Role of BCL6 and PD-1 in CD4 memory T cell development (P1165)

Abstract

Abstract Follicular T helper (TFH) cells have been shown to play an indispensable role within the germinal center (GC). To study the effects of TFH cell loss, our lab has developed a mouse line wherein BCL6, the master transcription factor behind TFH cell differentiation, is conditionally deleted in specific cell subsets (BCL6fl/fl). When mated to Cre-CD4 mice, loss of BCL6 specifically in CD4 T cells resulted in a complete absence of GCs. Data from control mice confirmed the correlation between BCL6 and PD-1 expression, with the highest levels of both found in TFH cells. Further analysis showed the few CD4+ CXCR5+ ICOS+ PD-1hi cells found in BCL6fl/fl Cre-CD4 mice have higher rates of apoptosis than those in control mice.
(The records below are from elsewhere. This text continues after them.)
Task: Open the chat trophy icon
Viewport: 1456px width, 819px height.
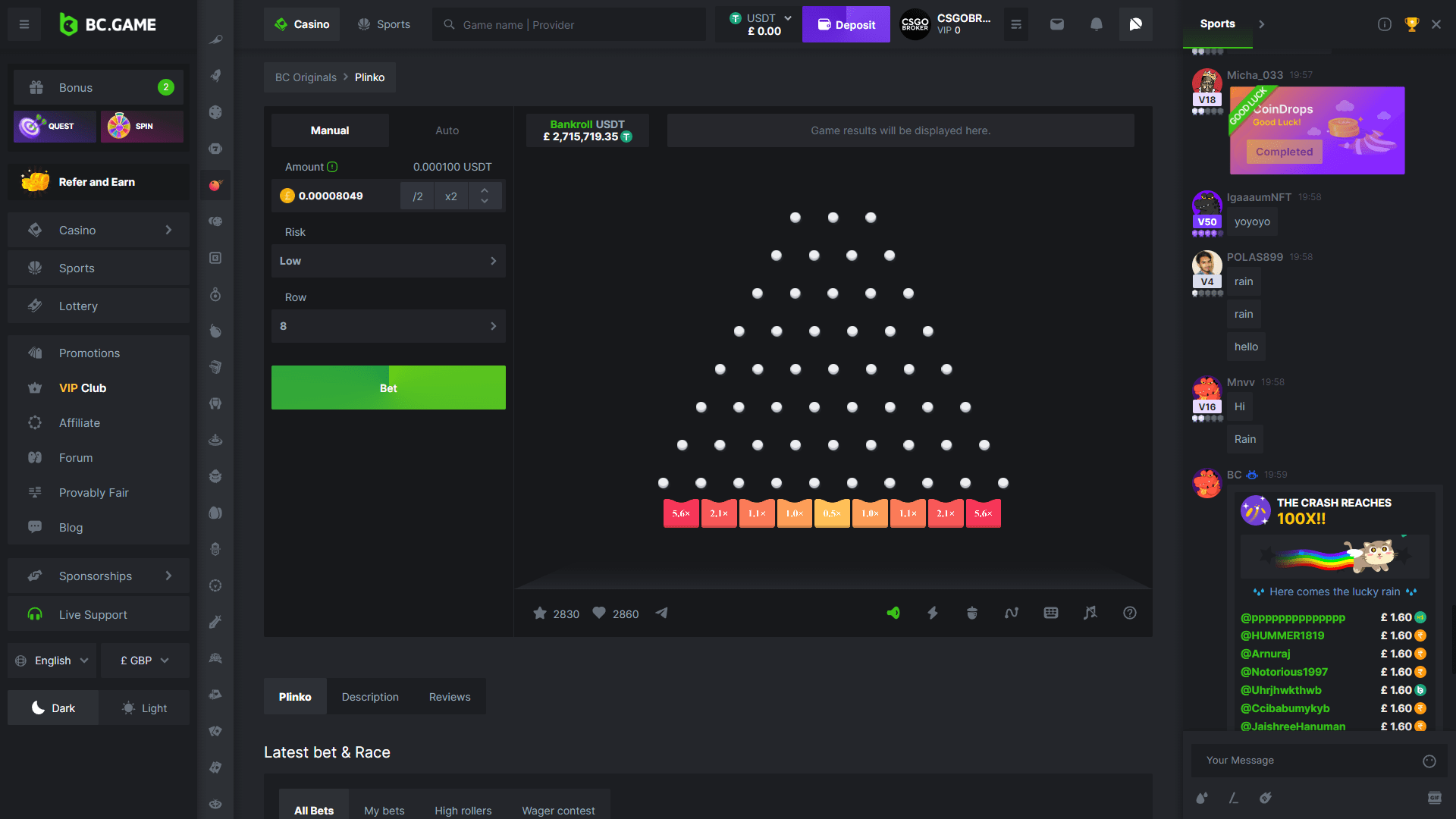Action: click(x=1411, y=24)
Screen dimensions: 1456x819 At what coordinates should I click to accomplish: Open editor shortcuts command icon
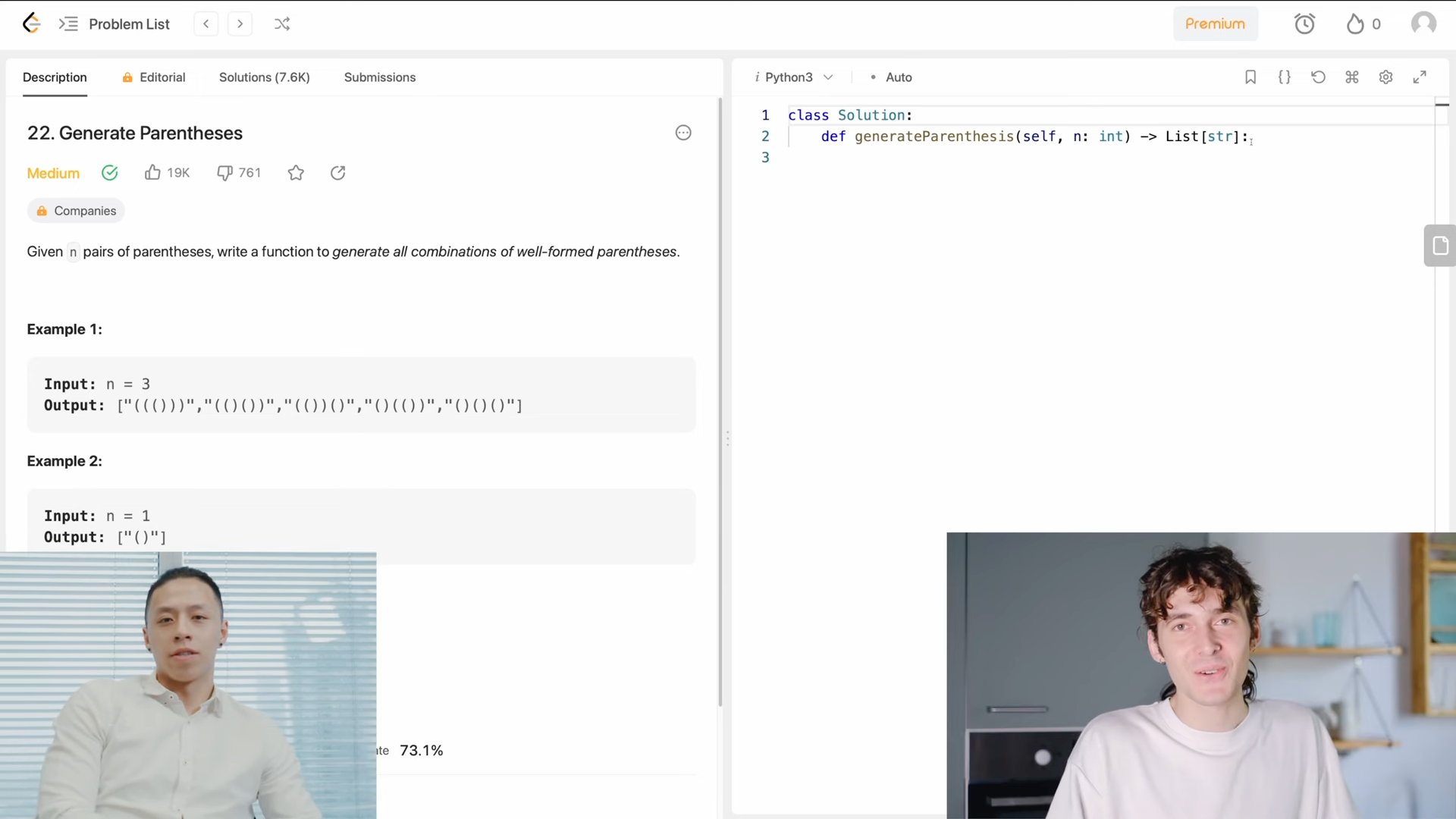(x=1352, y=77)
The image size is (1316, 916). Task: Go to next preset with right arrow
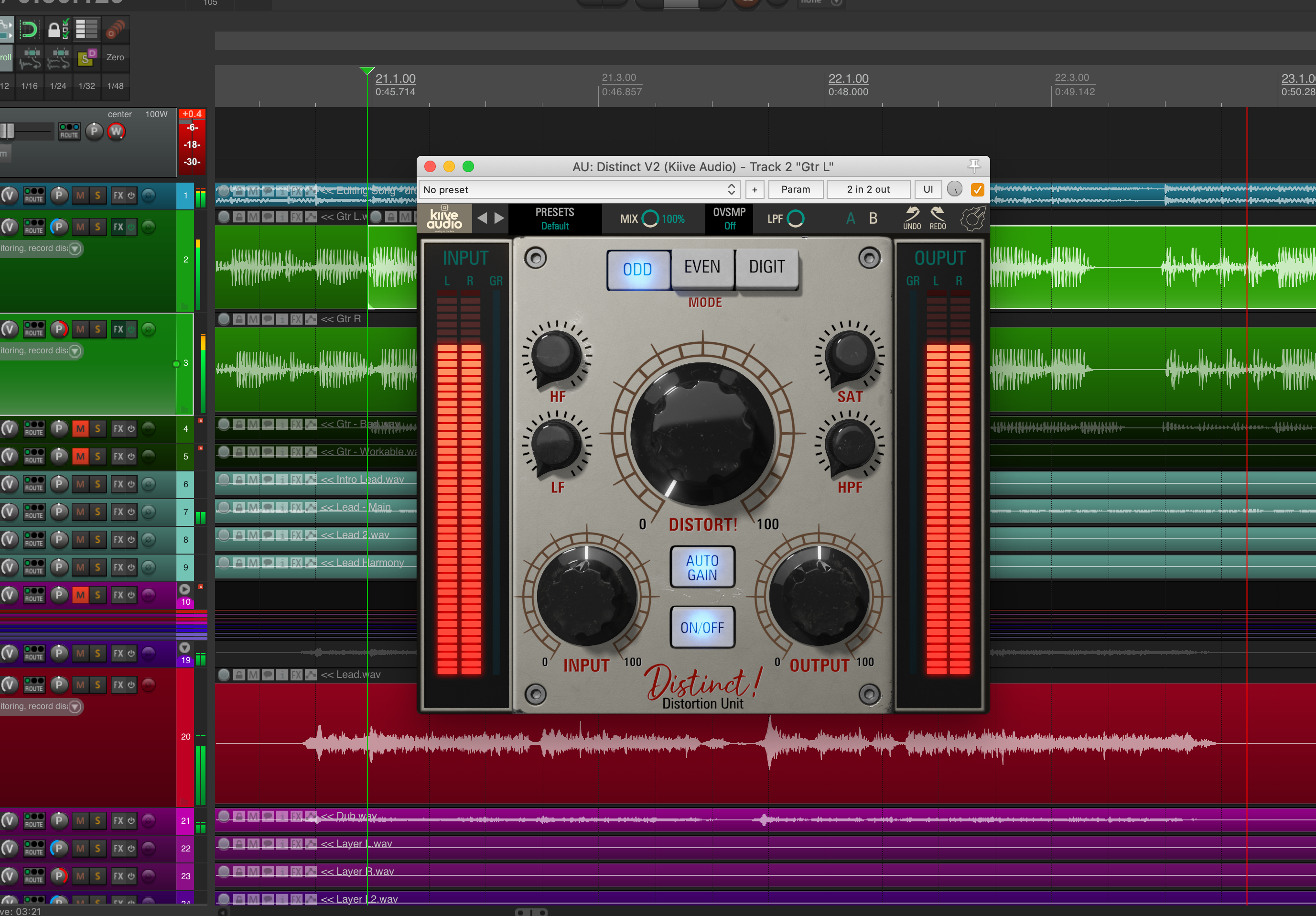(x=499, y=218)
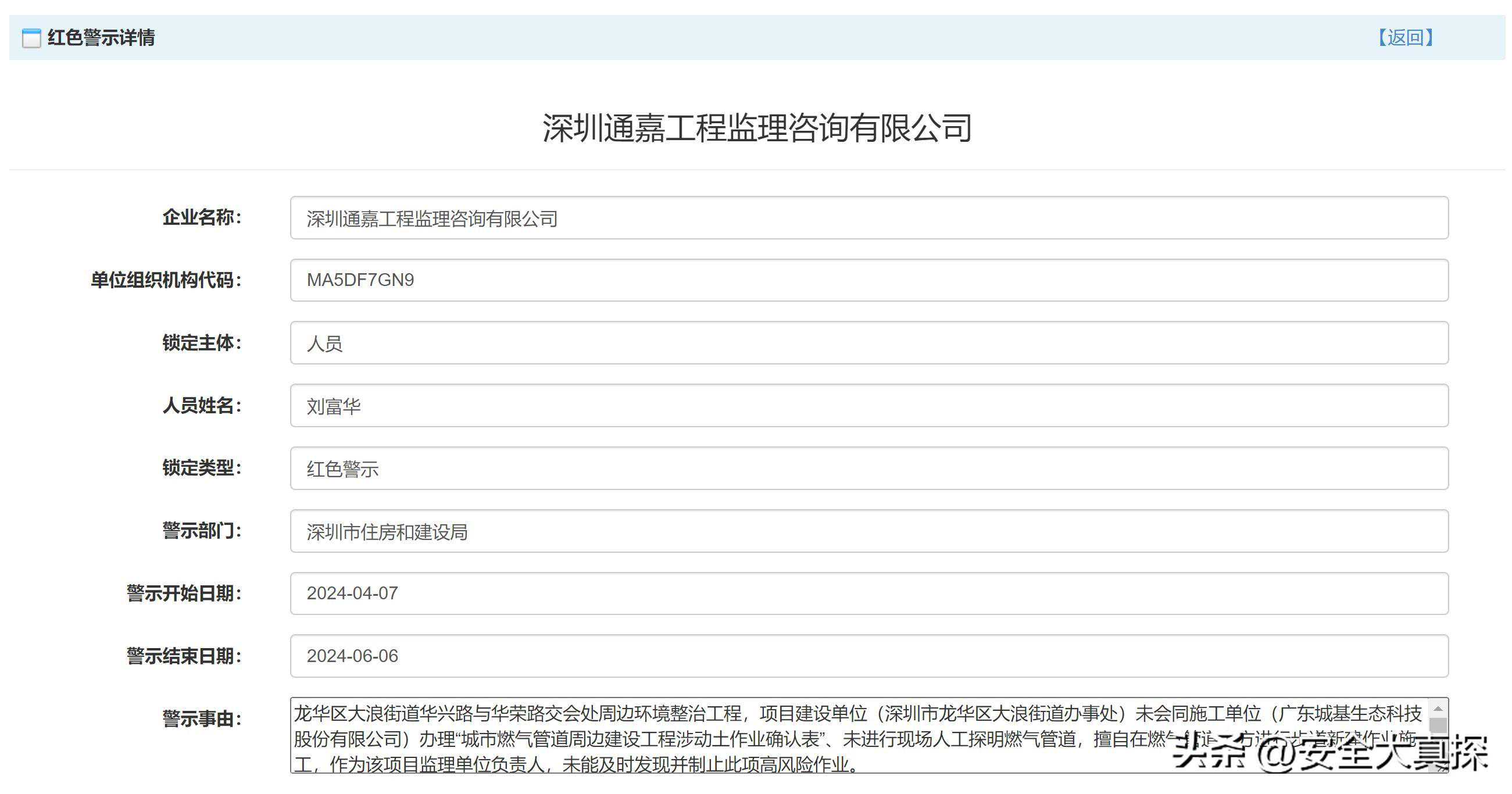
Task: Click the 锁定主体 field showing 人员
Action: 868,344
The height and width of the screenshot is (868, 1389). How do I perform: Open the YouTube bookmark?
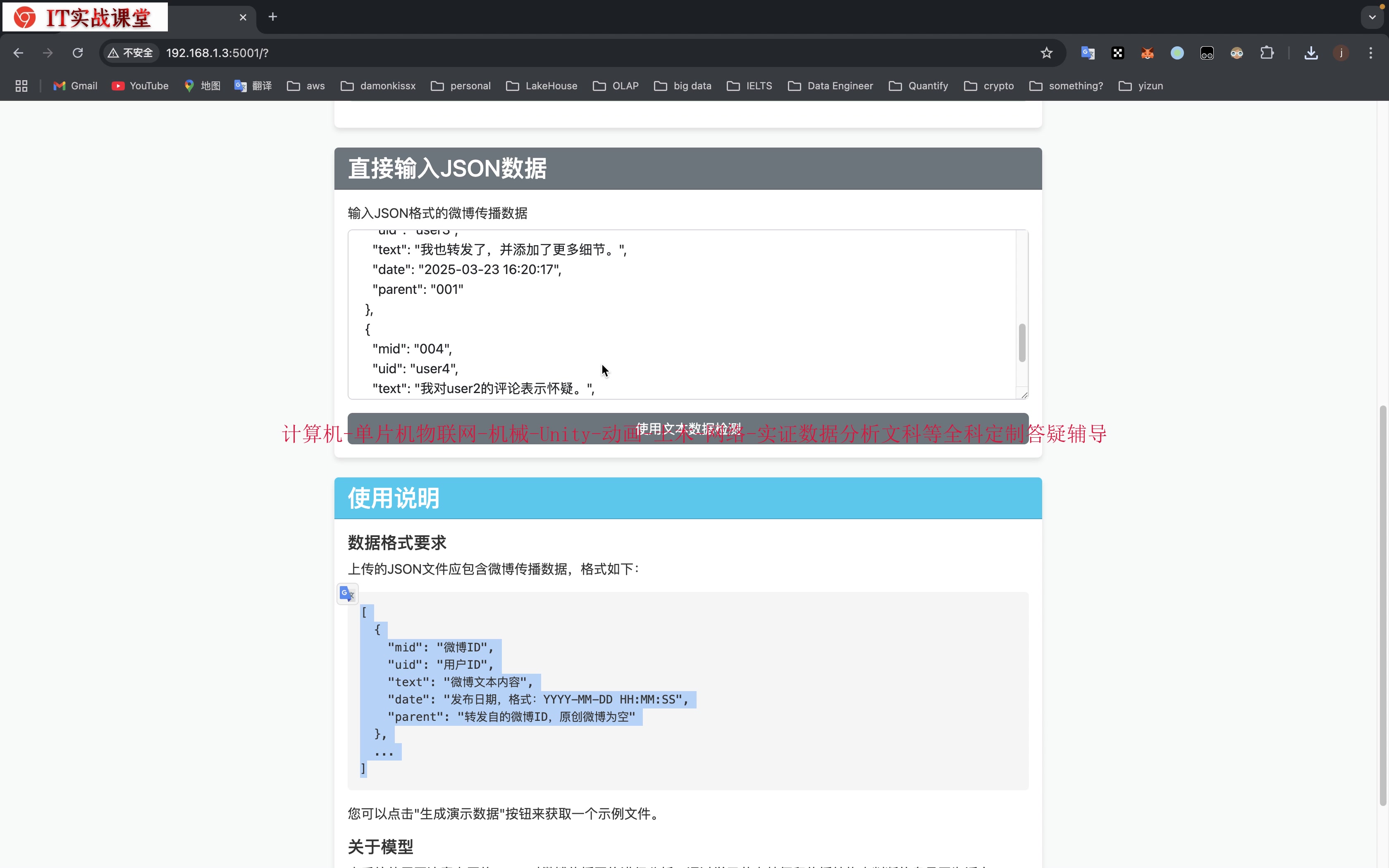click(x=140, y=86)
Because previous studies have shown that Bcl6 regulates T cell memory, we investigated whether there were any effects on CD4 T cell memory development and found BCL6fl/fl Cre-CD4 mice have an altered memory cell phenotype, with higher levels of central memory cells and lower effector memory cells than control mice. Furthermore, memory cells in these mice show significantly lower rates of apoptosis as well as surface expression of PD-1. Taken together, this data suggests a complex regulatory network involving BCL6 and PD-1 expression, which effects not only TFH cell differentiation, but the development of CD4 T cells into effector versus central memory cells as well.